Right not, for a multitude of reasons, I'm happy that B and I don't have any kiddos. For one, it would've been hard to fit into that wedding dress with someone else along for the ride. For two, we're selfish. Sue us! We'll counter sue! For three, my (fabulous) siblings are suddenly charged with an interesting task: Explaining death to people that can't tie their shoes.
I know psychologists have a host of theories, ideas, and suggestions and, for what it's worth, I think my sibs have done a bang-up job. For instance, one of our (our!) nieces, Lily, told her Mom the day after Dad's funeral, "Everyone is here. Everyone except Dee." Not sad, not questioning, just matter of fact. "That's right," her Mom said.
The kids know a lot of things. They know that Dee, as they call him (granddaDEE), is with Grandma Cookie, his Mom. They know they get to see Dee again in Heaven, but that they can't go for a very long time. They also know that Dad's with Simba, the dog we lost a few years ago that only Alex really remembers.
But Lily threw us all off when she told her parents, "Dee's up in the sky flying around the world with Jesus and maybe if I'm really really good, he'll come back to see me."
Funny at first, as Lily has obviously mixed her Vacation Bible School stories with the uncontested truth of Santa, but her Dad had a very good point: Lily thinks Dee isn't coming back (or, worse, is gone in the first place) because she isn't good enough. My sister pointed out how thankful we should all be that Lily said this horrible, sad thought out loud, so that someone could correct her and explain that isn't how it works.

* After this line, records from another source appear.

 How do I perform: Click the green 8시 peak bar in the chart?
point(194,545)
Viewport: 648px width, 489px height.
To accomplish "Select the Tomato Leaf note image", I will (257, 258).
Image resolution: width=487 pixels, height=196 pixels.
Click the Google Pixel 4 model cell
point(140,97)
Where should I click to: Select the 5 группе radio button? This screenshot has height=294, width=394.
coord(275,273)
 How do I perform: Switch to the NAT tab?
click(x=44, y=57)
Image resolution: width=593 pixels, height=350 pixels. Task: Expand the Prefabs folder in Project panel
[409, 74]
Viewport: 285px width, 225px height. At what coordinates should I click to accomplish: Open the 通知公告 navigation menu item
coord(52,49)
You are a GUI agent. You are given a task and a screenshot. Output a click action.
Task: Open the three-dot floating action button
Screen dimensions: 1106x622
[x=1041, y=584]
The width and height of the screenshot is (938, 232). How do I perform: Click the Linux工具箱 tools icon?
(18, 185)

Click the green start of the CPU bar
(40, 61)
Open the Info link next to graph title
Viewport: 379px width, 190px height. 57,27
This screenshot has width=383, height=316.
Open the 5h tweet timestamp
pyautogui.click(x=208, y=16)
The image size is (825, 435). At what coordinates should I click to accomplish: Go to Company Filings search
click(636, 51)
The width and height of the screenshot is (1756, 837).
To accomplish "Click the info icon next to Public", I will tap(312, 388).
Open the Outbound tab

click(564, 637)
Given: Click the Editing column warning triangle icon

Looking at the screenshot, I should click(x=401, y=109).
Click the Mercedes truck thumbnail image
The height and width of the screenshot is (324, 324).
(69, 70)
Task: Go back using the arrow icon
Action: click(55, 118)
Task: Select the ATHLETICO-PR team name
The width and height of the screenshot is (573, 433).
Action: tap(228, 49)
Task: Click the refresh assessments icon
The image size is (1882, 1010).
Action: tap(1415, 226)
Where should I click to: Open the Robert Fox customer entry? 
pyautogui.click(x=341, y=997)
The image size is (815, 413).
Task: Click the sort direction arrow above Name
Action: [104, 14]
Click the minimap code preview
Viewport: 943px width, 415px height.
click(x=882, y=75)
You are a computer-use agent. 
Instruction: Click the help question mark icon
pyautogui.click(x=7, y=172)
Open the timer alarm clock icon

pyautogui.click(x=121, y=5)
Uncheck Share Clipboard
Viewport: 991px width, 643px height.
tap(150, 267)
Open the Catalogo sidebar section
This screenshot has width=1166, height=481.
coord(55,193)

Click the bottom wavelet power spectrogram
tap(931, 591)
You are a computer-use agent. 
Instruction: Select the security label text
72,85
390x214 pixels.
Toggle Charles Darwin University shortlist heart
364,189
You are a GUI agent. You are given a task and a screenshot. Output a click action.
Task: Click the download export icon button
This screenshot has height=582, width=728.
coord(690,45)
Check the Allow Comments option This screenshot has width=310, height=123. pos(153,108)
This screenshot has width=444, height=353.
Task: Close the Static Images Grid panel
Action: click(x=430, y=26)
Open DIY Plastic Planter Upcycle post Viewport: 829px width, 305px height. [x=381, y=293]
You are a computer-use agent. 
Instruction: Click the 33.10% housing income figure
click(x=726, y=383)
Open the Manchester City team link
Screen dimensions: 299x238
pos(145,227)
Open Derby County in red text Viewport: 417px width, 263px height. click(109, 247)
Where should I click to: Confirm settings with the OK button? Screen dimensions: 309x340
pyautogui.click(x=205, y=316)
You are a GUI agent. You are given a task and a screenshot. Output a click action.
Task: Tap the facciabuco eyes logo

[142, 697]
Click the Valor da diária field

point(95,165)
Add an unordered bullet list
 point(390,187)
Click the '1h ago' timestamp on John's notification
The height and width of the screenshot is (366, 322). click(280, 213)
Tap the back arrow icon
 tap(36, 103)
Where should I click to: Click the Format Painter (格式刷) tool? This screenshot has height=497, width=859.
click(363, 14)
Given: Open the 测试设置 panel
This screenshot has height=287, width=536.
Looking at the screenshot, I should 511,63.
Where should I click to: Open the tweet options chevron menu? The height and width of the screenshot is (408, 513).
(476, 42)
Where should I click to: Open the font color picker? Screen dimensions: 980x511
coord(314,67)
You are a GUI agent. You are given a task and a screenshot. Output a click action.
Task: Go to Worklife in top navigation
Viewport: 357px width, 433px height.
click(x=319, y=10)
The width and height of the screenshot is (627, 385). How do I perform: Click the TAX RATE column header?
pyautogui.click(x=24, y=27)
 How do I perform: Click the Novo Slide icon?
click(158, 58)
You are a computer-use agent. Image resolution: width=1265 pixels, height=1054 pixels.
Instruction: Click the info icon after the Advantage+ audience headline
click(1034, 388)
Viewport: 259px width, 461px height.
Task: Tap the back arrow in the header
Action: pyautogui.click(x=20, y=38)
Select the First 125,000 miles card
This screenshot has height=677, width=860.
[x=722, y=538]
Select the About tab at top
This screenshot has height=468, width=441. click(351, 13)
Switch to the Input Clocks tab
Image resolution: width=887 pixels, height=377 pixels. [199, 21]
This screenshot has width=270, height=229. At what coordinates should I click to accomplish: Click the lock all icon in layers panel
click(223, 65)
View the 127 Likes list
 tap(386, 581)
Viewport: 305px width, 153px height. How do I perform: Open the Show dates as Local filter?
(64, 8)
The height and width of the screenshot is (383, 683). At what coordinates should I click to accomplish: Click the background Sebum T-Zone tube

I forget sometimes how me-centric kids are, and not in a bad way. Everything happens to them, not indifferently of them. Say a little prayer for Lily. How much harder would my heart ache if I felt that I had somehow chased Dad away, or that I could do something, anything worthy of bringing him back. Devastating.
It makes me think of the Bible, and of how the concept that there's nothing that we can do to attain salvation always feels so impossible. Surely I can be good enough, whole enough, worthy enough. But it just isn't, and never will be, enough. In some cases, it's a sweet release of mercy (I don't have to be perfect!), and in the same breath it's terrifying (there's nothing I can do?). We're at God's mercy, in seeing loved ones again, in reaching heaven. Mercy in every sense of the word.